Category Archives: medicinal chemistry

Bryostatin 1 and analogues

The Wender group have published two papers discussing their latest results in the search for simplified bryostatin 1 analogues. The requirement for simpler analogues can be seen by considering the structure of bryostatin 1:

bryo01

As one can see it is quite a complicated molecule. Total synthesis cannot really provide the material required for clinical studies as the route would have around 40 or more steps (not including chromatography). Natural sources are also ruled out as it is produced in minute quantities by the marine organism, 18g from 14 tons and that in a GMP isolation!!
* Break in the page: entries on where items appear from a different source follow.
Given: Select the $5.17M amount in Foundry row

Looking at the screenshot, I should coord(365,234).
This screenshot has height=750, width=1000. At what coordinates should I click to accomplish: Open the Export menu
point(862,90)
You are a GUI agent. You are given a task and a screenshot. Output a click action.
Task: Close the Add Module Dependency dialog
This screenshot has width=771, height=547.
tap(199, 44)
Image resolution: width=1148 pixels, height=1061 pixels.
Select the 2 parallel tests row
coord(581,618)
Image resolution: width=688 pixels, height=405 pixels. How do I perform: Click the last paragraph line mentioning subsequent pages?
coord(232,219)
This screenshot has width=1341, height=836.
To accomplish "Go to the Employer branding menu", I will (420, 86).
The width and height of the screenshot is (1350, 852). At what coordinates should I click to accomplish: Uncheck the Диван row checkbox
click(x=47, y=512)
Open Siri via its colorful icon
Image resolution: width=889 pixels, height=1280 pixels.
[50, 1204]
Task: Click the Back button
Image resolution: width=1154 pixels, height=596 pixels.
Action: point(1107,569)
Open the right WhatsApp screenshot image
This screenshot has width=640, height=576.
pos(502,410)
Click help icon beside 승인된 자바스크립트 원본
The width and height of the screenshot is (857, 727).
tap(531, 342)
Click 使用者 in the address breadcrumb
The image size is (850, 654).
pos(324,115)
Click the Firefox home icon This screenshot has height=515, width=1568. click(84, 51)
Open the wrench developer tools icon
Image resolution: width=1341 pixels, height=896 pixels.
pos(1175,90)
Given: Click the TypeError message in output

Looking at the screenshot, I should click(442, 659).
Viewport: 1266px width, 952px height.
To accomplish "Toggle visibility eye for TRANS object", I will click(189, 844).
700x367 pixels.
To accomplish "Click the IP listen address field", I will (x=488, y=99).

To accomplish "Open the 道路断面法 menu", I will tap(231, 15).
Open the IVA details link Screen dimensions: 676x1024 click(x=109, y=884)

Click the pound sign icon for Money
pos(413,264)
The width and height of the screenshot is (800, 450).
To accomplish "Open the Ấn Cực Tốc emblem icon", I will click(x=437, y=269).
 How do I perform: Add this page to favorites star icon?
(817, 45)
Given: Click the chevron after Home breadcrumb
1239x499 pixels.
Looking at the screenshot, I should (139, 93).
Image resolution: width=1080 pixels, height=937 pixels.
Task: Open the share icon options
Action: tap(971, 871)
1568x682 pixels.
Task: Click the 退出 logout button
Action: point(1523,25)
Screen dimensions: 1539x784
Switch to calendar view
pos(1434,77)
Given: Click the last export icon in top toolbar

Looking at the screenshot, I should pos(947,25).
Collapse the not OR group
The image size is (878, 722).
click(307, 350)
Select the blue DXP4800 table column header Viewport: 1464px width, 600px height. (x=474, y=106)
Some years ago they, together with Petit, recognised that these compounds have a spacer domain and a recognition domain. So, in the above, everything above the dotted red line is the spacer domain and that below is the recognition domain. One of the potent compounds to emerge from earlier work is shown below:

bryo03

Building on this and years of intervening research Paul and his group have “-performed extensive computer- guided comparisons of the spatial orientation of heteroatoms (hydrogen bond donors and acceptors) of then known PKC ligands, resulting in a proposed pharmacophore and the first designed PKC modulators. For bryostatin, this analysis suggested that the key structural elements that govern binding were present in its southern half, termed the “recognition domain,” that is proposed to contact and thus be “recognised” by PKC. The role of the northern portion of the molecule, the “spacer domain” (see Figure 1), was proposed to control the conformation of the recognition domain and potentially influence PKC translocation and membrane association. It follows that compounds containing simpler spacer domains that preserve the conformation of the recognition domain should elicit PKC affinities comparable to bryostatin.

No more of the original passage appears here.